One does not need statistics to know that a lot of media companies - music labels, film studios, newspapers etc - are facing a crisis of profitability. However, the figures do bear it out.
Some new research from Deloitte has found that, while many industries suffer from intense pricing pressures and falling return on assets, the media industry is doing worst of all. In fact, the industry now has a negative return on assets of 4.4 per cent, compared with a positive 7 per cent 40 years ago.
I wrote about the Deloitte Shift Index in a column in June but it has now been updated to break out results for individual industries. The results are gloomy from the point of view of corporate profitability, although the consumer is getting a good deal.
Interestingly, although one might think instinctively that profitability is transferring from media companies to technology companies - sparking, among other things, Rupert Murdoch’s protests at Google - the latter are themselves struggling to adapt.
John Hagel of Deloitte argues that falling return on assets results from intensifying competition, both from deregulation and the rise of digital technology.
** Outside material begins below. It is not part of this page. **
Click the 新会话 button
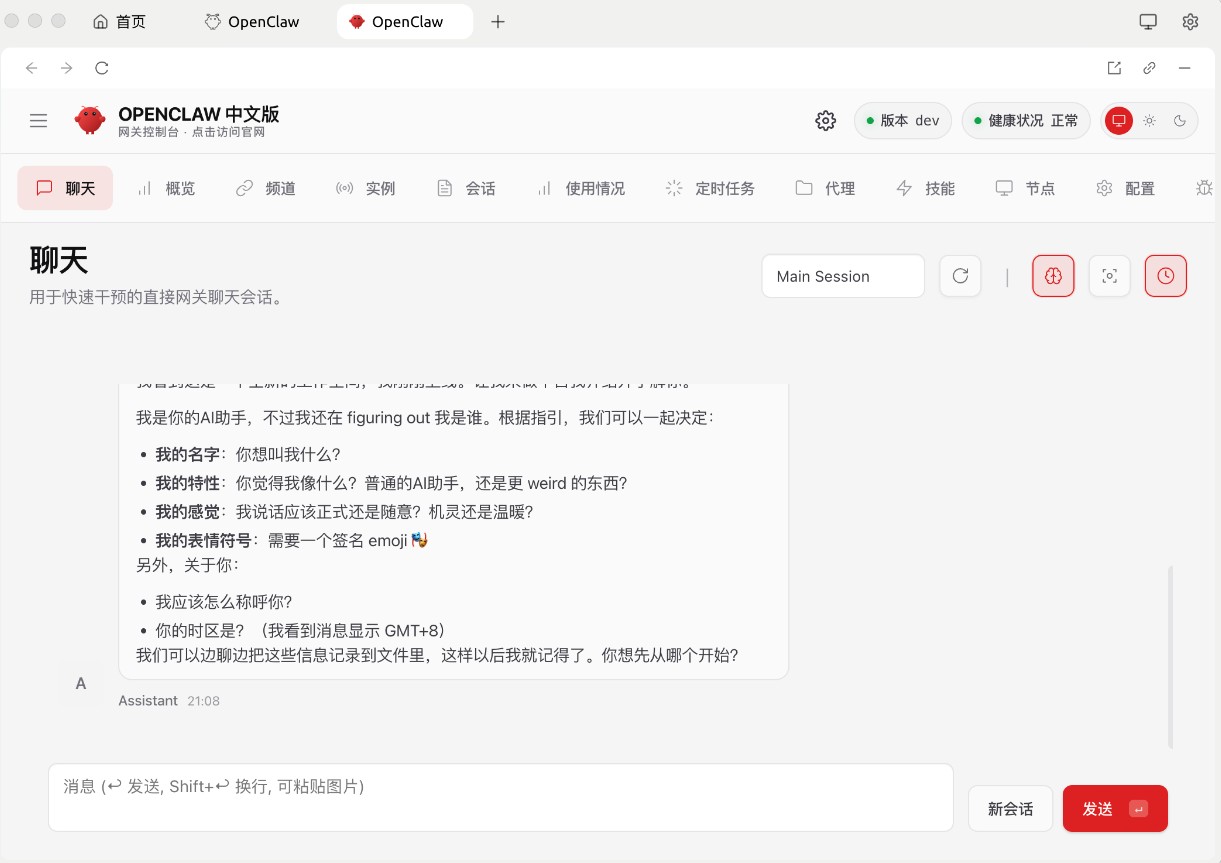Viewport: 1221px width, 863px height. [1010, 808]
That means that increases in labour productivity are hard to retain as profits, instead being passed on to consumers in price cuts.
That looks very like the theoretical world of freely competitive capitalism, in which prices tend to fall to the marginal cost of production. Chris Anderson wrote about this effect in his book Free.
“All other things being equal, margins tend to get competed away. In the past, all other things have not been equal but they look pretty equal right now,” says Mr Hagel.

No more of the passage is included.